Work instruction:
Would you write out, word for word, each line of the records below from the top through the one holding "Tap the SD card"?

(Dataset excerpts)
------
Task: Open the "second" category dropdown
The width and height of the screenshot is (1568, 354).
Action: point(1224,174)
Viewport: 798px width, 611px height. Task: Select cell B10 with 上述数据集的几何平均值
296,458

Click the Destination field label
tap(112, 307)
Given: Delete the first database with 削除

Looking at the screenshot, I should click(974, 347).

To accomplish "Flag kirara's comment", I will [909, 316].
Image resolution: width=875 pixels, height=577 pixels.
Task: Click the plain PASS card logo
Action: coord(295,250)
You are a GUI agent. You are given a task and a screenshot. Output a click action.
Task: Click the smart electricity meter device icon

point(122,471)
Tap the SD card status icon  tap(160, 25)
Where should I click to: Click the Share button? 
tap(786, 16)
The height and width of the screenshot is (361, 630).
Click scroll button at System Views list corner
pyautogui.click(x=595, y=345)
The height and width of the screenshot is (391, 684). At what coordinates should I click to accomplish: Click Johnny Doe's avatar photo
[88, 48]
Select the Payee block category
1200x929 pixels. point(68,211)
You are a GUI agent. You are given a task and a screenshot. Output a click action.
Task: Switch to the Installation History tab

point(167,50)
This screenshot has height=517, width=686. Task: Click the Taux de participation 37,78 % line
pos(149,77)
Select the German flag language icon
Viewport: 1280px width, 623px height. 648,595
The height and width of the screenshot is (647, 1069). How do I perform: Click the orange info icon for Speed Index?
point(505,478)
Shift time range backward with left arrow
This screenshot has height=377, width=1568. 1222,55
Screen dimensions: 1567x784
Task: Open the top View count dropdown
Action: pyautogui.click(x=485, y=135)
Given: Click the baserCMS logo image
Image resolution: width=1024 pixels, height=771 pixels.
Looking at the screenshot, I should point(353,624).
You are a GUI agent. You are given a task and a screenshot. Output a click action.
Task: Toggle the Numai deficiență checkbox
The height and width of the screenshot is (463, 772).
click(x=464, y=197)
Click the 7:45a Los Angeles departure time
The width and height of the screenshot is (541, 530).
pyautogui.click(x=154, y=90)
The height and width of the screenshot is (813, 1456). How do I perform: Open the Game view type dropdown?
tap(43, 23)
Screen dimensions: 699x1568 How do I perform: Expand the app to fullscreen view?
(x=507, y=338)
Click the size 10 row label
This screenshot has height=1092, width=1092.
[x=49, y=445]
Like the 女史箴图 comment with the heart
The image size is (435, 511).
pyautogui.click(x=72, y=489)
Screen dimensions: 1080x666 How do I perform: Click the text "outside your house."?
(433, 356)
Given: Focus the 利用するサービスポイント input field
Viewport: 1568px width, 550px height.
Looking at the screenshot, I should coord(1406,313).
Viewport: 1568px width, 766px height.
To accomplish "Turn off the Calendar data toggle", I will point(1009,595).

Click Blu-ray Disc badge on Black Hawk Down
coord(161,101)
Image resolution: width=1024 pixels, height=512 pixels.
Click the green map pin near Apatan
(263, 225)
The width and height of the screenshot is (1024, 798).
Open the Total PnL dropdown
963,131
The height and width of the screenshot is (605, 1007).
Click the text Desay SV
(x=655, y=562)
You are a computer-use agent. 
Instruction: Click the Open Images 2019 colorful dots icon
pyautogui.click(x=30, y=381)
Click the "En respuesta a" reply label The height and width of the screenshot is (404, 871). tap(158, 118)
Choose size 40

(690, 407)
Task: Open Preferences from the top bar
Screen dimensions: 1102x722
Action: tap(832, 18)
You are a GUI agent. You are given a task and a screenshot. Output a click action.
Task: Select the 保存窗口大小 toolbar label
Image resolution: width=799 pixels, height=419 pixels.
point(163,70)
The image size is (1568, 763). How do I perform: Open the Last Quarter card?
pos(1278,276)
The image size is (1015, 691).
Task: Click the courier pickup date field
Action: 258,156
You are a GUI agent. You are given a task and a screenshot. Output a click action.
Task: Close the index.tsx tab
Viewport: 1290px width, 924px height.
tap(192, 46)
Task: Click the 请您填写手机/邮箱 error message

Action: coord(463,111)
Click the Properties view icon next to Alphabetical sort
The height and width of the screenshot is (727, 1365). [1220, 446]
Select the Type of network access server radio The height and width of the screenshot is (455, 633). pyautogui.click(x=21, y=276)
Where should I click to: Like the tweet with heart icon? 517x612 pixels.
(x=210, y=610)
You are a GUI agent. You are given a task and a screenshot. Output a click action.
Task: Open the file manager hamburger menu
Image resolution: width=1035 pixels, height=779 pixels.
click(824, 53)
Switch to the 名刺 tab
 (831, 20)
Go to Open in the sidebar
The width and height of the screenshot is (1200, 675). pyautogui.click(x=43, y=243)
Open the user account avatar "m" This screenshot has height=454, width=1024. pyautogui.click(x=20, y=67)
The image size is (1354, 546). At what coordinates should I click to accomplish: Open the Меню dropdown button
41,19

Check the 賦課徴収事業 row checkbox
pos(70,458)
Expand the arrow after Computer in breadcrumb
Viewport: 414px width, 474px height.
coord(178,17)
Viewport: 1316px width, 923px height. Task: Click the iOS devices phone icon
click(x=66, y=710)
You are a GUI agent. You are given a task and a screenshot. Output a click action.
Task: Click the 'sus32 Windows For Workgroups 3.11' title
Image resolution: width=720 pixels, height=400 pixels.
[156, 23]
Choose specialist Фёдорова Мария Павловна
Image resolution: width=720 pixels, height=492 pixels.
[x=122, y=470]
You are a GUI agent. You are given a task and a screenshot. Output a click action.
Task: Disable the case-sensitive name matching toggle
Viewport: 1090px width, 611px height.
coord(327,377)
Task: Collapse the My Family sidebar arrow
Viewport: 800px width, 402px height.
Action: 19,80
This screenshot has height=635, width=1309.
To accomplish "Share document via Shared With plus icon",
------
Completed exercise:
Task: Open the "second" category dropdown
The width and height of the screenshot is (1568, 354).
Action: point(1224,174)
Viewport: 798px width, 611px height. Task: Select cell B10 with 上述数据集的几何平均值
296,458

Click the Destination field label
tap(112, 307)
Given: Delete the first database with 削除

Looking at the screenshot, I should click(974, 347).

To accomplish "Flag kirara's comment", I will [909, 316].
Image resolution: width=875 pixels, height=577 pixels.
Task: Click the plain PASS card logo
Action: coord(295,250)
You are a GUI agent. You are given a task and a screenshot. Output a click action.
Task: Click the smart electricity meter device icon

point(122,471)
Tap the SD card status icon  tap(160, 25)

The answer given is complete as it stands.